— start SOURCE —

Ed Hamer (UK)
Having recently met Ed can I now say I've seen the future???
Well I'm possibly not as sure of that like my colleague James is - but after seeing him crank at The Works and seen how he's tearing up routes and boulders he's definitively got a big future in this sport. And in my book he's one of the UK's hottest prospect and we're super psyched to have him wearing Wild Country and using Red Chili shoes too...
From a climbing family, Ed's brother cranks too, Ed's young keen and very strong and does look set to get some hard stuff done too...and what's great is that he's not just resting on his boudering and sports climbing but is challenging himself with some bold grit stuff too.
Ed tells us some more:
'I have been climbing for 6 years now, and joined the British Team a year ago. up until I was 9 we lived in Africa ( I was born in zimbabwae) then we moved to England and lived near York for 7 years and basically in 2004 I started to train and wanna get good at climbing.
I love climbing outside and ticking lots of amazing routes and boulders and really enjoy putting the time in on the training at The Works in Sheffield. For me when I saw this video on youtube 'PRO TIPS' it was called and saw this strong climber Jared Roth holding a campus rung with one hand full crimped and thought that is my aim, so I trained hard on the finger board after school and now I can do it and the longest I have held it is 27 seconds my record hahah want to get amazing crimp strength and specialise in it ;) love it!!!
For routes I have done 24 8a's, 5 8a+'s and 6 8b's. I have onsighted 8a and done 8b second go, in bouldering I have done 27 V9's,12 V10's, 8 V11's and 7 V12's.
Routes Boulders and More
Bouldering sends include the following Second Ascents:
- Drink Driving (fb 8a+) on the Orme
- Jack The Drunk (fb 8a+) on the Orme
- Super Size Me 8A+ Curbar Edge UK
- Tumble Weed (fb 8a) Raven Tor.
3rd Ascents include:
- Malteser/Last Rites (fb 8a) on the Orme
- The Wire (fb 8a+) on the Orme
Others:
- In Hell (fb 8a+)
- Halfway House (fb 8a+) The Cave
- In Life (fb 8a+) The Cave
- The Press Low Left (fb 8a+) Rubicon,
Sports Routes:
- Zeke The Freak (8b)

— end SOURCE —
— start DATASET RECORDS —

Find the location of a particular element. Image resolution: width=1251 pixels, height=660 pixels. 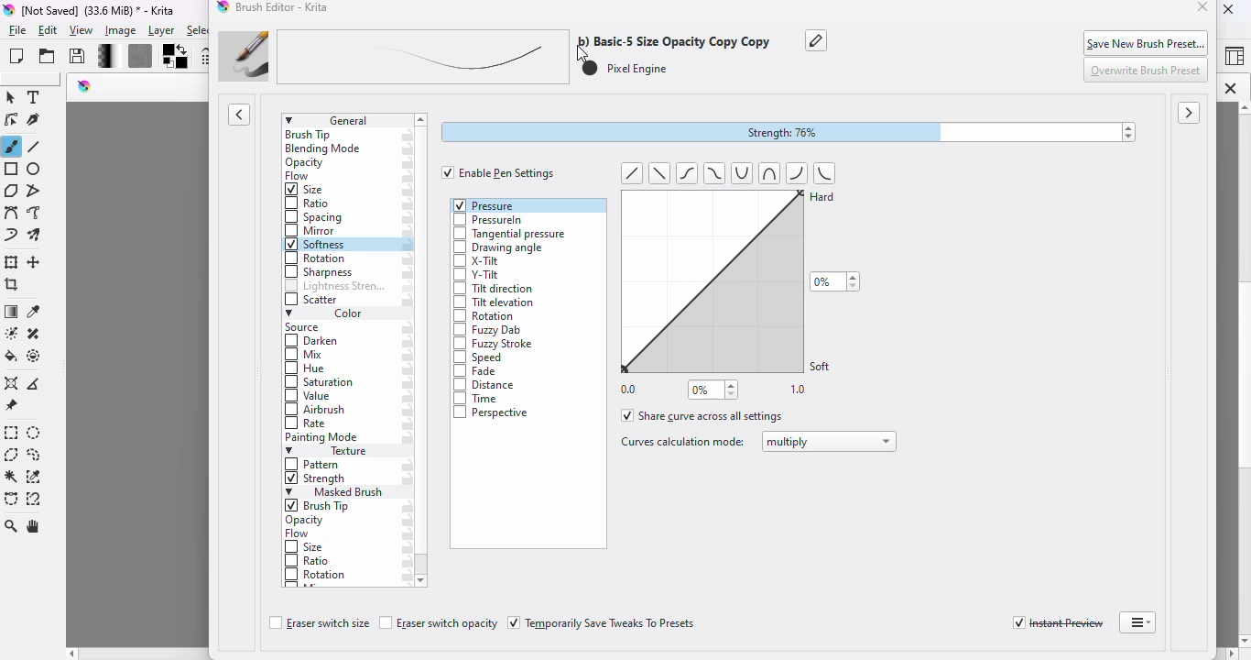

edit shapes tool is located at coordinates (11, 120).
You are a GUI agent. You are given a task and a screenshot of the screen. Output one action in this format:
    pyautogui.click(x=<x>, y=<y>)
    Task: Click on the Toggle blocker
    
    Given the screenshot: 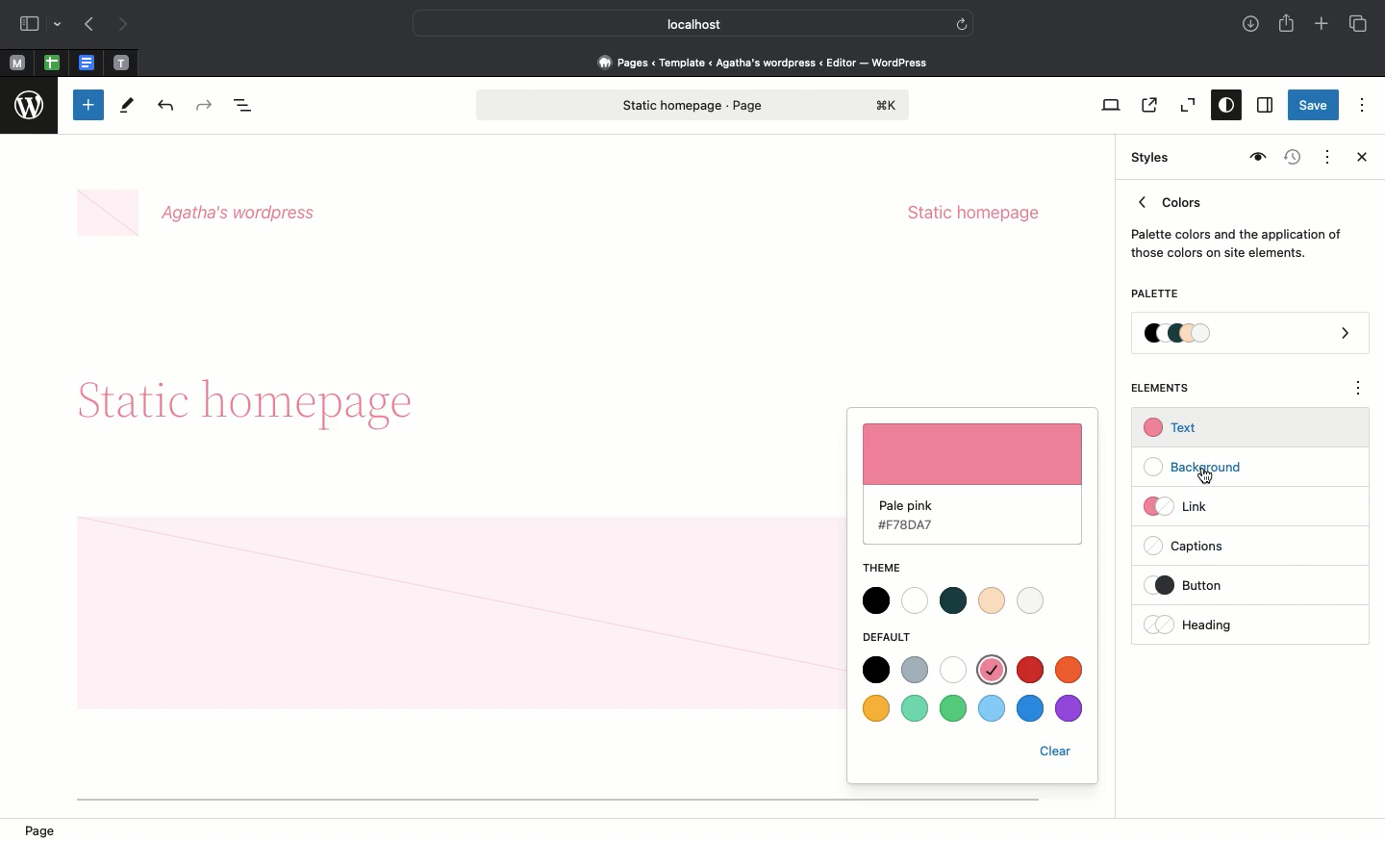 What is the action you would take?
    pyautogui.click(x=88, y=105)
    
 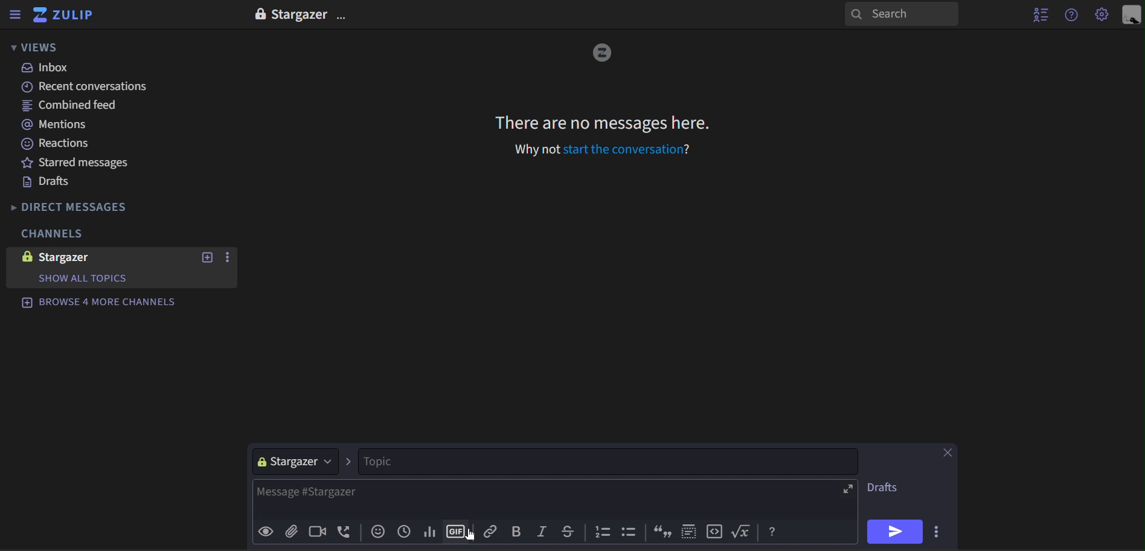 What do you see at coordinates (297, 461) in the screenshot?
I see `stargazer` at bounding box center [297, 461].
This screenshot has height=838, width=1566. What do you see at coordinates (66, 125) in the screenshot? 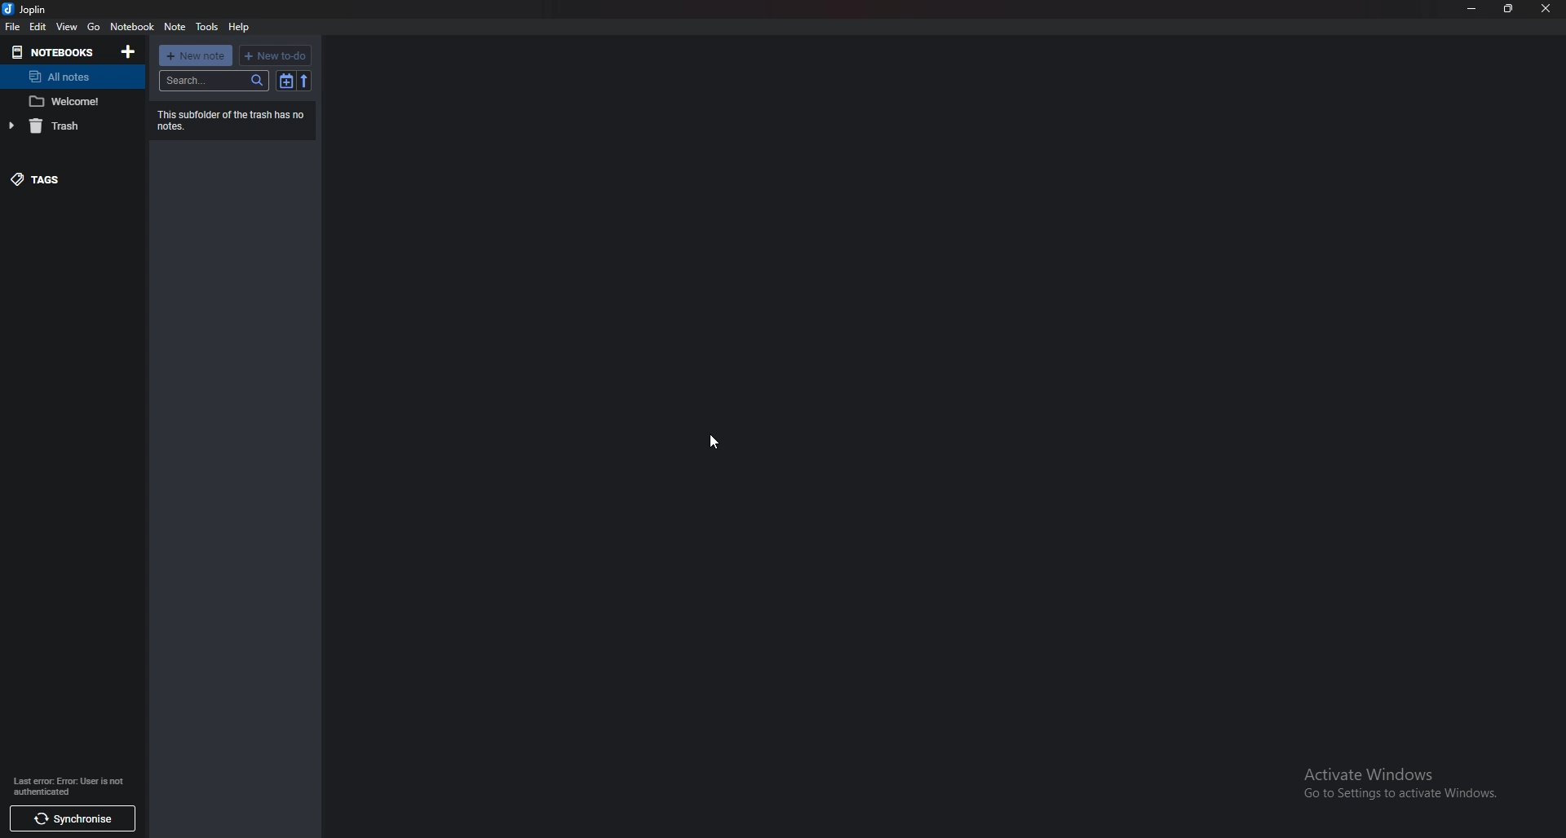
I see `trash` at bounding box center [66, 125].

— end DATASET RECORDS —

TASKS >>
1. Reproduce the stretch of the climber profile from "I love climbing" through "and 7 V12's.".
2. Write out the stretch of the records from the line containing "What do you see at coordinates (297, 461)" through the end of the records, with the pictures left out.

THE RESULTS >>
1.
I love climbing outside and ticking lots of amazing routes and boulders and really enjoy putting the time in on the training at The Works in Sheffield. For me when I saw this video on youtube 'PRO TIPS' it was called and saw this strong climber Jared Roth holding a campus rung with one hand full crimped and thought that is my aim, so I trained hard on the finger board after school and now I can do it and the longest I have held it is 27 seconds my record hahah want to get amazing crimp strength and specialise in it ;) love it!!!
For routes I have done 24 8a's, 5 8a+'s and 6 8b's. I have onsighted 8a and done 8b second go, in bouldering I have done 27 V9's,12 V10's, 8 V11's and 7 V12's.

2.
  What do you see at coordinates (297, 461) in the screenshot?
I see `stargazer` at bounding box center [297, 461].
This screenshot has height=838, width=1566. What do you see at coordinates (66, 125) in the screenshot? 
I see `trash` at bounding box center [66, 125].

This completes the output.